MIBNP is one of the 228 Key Biodiversity Areas (KBAs) in the Philippines (i.e., KBA–60) with a total area of 56,299.59 hectares or about 53% of the total area of MIBNP. In relation to KBAs, the MIBNP hosts four Important Bird Areas (IBAs) including PH041: Iglit, PH042: Siburan, PH043: Malpalon, and PH044: Mt. Hitding. With its diverse flora and fauna, and the culture of the indigenous peoples residing within the protected area, MIBNP is fast becoming an attraction to various types of audiences.

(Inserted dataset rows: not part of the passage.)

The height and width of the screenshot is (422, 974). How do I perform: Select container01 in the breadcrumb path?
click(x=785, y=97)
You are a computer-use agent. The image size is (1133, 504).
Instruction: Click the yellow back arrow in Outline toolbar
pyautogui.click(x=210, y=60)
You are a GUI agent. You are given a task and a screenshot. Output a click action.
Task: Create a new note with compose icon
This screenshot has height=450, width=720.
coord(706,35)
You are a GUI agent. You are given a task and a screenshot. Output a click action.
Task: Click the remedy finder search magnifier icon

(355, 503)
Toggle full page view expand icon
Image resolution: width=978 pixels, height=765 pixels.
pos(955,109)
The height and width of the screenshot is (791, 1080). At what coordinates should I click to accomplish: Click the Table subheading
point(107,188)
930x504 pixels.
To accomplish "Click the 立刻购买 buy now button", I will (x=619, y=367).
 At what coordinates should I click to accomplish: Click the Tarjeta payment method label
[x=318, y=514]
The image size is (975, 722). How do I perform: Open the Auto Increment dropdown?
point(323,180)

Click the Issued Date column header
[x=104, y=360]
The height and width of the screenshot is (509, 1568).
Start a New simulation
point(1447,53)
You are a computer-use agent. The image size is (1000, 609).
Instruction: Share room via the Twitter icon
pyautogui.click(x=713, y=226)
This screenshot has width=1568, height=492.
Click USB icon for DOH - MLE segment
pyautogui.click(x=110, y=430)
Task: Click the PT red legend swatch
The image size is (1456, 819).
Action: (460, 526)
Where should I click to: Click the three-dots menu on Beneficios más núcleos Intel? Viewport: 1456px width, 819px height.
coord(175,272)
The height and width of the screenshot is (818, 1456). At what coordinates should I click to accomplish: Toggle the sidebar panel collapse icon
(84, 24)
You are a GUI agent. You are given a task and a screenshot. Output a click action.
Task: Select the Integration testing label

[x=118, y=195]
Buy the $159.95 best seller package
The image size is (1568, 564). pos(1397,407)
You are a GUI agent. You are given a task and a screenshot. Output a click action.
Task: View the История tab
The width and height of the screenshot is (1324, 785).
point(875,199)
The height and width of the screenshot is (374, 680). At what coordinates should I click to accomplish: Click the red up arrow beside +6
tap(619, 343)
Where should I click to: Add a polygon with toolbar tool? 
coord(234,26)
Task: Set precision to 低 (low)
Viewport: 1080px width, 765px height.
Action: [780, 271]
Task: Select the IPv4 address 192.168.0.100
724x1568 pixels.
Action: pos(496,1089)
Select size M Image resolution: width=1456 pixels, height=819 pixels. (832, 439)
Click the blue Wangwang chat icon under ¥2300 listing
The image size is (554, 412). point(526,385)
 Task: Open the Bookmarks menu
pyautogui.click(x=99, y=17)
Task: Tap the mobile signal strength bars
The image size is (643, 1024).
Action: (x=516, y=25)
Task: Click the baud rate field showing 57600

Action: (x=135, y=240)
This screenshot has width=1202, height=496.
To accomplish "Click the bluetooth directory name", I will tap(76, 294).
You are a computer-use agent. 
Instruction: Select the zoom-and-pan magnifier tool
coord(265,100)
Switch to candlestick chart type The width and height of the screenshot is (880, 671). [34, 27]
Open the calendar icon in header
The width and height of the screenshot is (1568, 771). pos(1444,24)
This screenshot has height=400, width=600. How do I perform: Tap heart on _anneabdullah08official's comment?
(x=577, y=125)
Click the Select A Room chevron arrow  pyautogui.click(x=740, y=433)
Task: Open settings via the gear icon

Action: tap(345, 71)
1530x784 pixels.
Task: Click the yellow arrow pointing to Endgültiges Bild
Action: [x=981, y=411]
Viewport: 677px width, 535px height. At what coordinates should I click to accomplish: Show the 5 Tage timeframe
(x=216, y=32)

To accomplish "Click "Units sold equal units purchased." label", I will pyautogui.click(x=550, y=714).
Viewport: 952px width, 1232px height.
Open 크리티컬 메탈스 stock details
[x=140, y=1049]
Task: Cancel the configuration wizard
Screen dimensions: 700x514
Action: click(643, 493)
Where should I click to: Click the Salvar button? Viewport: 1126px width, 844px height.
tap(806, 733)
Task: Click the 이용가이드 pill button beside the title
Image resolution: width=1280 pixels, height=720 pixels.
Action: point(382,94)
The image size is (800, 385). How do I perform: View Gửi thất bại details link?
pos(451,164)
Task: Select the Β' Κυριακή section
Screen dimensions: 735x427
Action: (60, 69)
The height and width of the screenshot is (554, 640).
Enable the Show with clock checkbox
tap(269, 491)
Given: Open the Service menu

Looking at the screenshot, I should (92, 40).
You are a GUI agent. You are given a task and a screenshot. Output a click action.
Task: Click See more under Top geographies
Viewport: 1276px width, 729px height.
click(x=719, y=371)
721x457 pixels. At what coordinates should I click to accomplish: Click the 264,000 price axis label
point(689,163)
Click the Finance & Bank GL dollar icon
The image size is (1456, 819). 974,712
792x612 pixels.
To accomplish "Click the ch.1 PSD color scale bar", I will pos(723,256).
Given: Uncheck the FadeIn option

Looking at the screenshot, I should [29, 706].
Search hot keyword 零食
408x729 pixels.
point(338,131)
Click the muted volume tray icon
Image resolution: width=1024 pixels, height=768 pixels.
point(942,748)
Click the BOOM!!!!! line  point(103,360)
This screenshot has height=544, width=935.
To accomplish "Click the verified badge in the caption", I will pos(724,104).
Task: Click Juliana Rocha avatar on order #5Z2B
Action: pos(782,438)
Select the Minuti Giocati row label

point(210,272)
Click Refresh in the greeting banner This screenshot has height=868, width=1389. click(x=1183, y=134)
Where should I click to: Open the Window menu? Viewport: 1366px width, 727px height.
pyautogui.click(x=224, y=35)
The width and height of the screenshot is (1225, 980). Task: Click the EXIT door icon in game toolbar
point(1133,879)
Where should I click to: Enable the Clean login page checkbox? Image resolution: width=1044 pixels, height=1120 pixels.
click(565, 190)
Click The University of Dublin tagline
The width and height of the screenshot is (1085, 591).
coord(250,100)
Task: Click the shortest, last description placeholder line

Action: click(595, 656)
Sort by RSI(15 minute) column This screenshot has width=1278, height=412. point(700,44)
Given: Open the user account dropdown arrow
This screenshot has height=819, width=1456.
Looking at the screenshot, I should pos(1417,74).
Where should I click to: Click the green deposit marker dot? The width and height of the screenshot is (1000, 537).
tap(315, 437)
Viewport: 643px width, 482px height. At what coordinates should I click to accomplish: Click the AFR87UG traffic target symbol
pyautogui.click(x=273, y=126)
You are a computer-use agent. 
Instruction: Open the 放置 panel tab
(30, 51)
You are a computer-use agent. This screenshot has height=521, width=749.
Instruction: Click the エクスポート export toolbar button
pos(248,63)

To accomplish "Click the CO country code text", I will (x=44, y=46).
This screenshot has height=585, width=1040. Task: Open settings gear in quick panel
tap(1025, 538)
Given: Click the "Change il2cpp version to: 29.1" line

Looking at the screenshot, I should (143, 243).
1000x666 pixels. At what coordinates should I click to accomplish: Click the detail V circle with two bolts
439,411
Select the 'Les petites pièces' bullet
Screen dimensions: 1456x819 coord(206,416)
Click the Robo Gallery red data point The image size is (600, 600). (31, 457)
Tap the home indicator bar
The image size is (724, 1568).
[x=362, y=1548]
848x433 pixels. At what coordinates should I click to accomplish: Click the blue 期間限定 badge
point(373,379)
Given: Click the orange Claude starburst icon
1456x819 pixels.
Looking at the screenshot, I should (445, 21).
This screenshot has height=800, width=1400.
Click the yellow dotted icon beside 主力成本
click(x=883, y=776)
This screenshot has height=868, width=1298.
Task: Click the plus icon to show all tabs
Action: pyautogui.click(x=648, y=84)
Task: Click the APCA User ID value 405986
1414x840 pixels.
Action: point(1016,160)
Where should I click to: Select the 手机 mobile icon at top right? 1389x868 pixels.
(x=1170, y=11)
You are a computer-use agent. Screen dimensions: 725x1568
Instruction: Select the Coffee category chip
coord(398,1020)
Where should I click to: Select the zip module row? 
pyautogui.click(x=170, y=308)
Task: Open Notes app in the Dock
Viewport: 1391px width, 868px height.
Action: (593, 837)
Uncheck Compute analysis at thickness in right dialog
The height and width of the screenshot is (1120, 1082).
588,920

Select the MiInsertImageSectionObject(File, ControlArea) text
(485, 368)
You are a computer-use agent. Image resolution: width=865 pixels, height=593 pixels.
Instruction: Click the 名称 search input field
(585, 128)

== Biodiversity Conservation Programs ==
Originally established as a ranching area, the park has witnessed a considerable reduction in its forest cover over the years. Presently, less than 3% of the primary forests remain intact, a noticeable massive decline of forest cover. Despite this, the park strives to protect remnants of lowland rain, mountain, and cloud forests housing critically threatened endemic animal species.

To monitor and preserve the park's biodiversity and ecosystems, a range of activities are being conducted within the protected area. These include regular Biodiversity Monitoring System (BMS) and Biodiversity Assessment and Monitoring Systems (BAMS), Annual Tamaraw Population Counts, targeted Communication, Education, and Public Awareness (CEPA) campaigns, promotion of ecotourism, sustainable agriculture, livelihood opportunities, ecosystems restoration, extensive patrolling and monitoring using SMART tool, and strict enforcement of applicable environmental and forestry laws.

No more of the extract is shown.